Thanks for stopping by to read my blog. I guess I should share a bit about myself and why I decided to write a blog in the first place.
I’m 33 years old. I have a daughter who’s 4 and a husband who’s 37. We live in Bristol, after having lived in the beautiful City of Bath our whole lives we decided to move to Bristol when the opportunity to be closer to my mum came up in 2018.
Before I had my daughter in 2016 I endured a long, painful and somewhat dark, pregnancy, that I was sure was going to kill me after causing me a nervous breakdown. And when I was told at 37 weeks I had preeclampsia, it nearly did.
I hated being pregnant, detested it. The shame I felt over not being ‘grateful’ for this ‘gift’ really damaged my mental health. I was immobile due to SPD (Symphis, pubic, dysfunction) I had to give up the things I enjoyed and I felt deprived. I felt constantly sick and was often incapacitated with migraines that lasted days. From 16 weeks I was on crutches and by 25 weeks, in a wheelchair, the depression escalated.
When my beautiful baby girl was born, I was sure that would be the end of the stress, (naive eh?) All was not well when we found out she was born addicted to antidepressant medication I was taking during pregnancy, medication I was advised was safe. Ciara was in NICU for 10 days, leaving me helpless, crippled by guilt and useless to her. But the trauma didn’t end there, we brought her home and what we were told was colic started.
For 12-15 hours a day every day, my kid screamed. She screamed so loudly our neighbours had to come and check she was ok, more than once. My then partner (now husband) and I, almost killed each other. I couldn’t wait for time away from her, ergo prompting more guilt and shame. Was I a terrible mother?
Then, from nowhere something amazing happened, she turned 9 months old, she started sleeping, napping twice a day and laughing. And that laugh, that tiny little cackle of a laugh is what saved me. What saved our family.
Our little diva still has the occasional tantrum and is full of ‘tude, you know, the usual. But it doesn’t matter, because nothing, nothing, is as bad as the 12-15 hours a day screaming was.
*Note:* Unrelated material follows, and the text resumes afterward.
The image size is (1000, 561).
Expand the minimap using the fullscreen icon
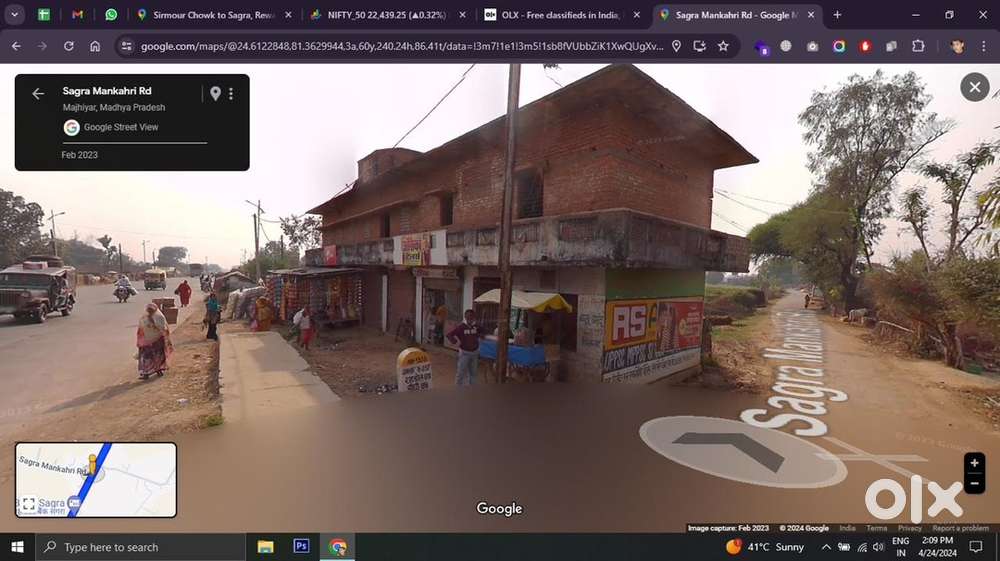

Since having our daughter our family bond cemented. We are a family of three (plus a puppy and a cat) and we’re now expecting our second child, I won’t go into detail about this pregnancy here, but read my posts to find out more. Currently surviving on love and wotsits.
I’ve always loved to write, it’s served as an outlet for me throughout my life. In my teen years it was dark poetry and gritty half novels, and in my adult years it’s been my thoughts, life events and opinions, thus creating this blog.
I’m also currently penning my first domestic novel in an attempt to follow my dream of writing a book.
After our daughter was born I was diagnosed with fibromyalgia, a neuropathic pain condition that affects our neurotransmitters and how our brain perceives pain. I’ve suffered with chronic pain my whole life, I have Premenstrual Dysphoric Disorder too, which is a mental health condition like PMS, but tenfold. Doctors think trauma of pregnancy and childbirth really upped the ante for my ill health. Add this to the already debilitating chronic migraines and hormone imbalance I have, and it’s a hard fight.
Some days I am unable to get out of my bed, lift my child, cook a meal, some days I can’t even take a shower, but still I fight. The fight is long, and I often feel like giving up, but instead I write. I write everything down, from the good to the bad and ugly. I use Instagram and Facebook to spread awareness of causes close to my heart. Trying to keep it real and remind us that just because you don’t see something on the surface doesn’t mean it doesn’t exist.
And that’s about it really. I’ve replaced wild nights out with copious amounts of tea drinking, along with moaning and swearing, lots! I also love, love, love, to read.
On that note, I hope you enjoy reading my blog.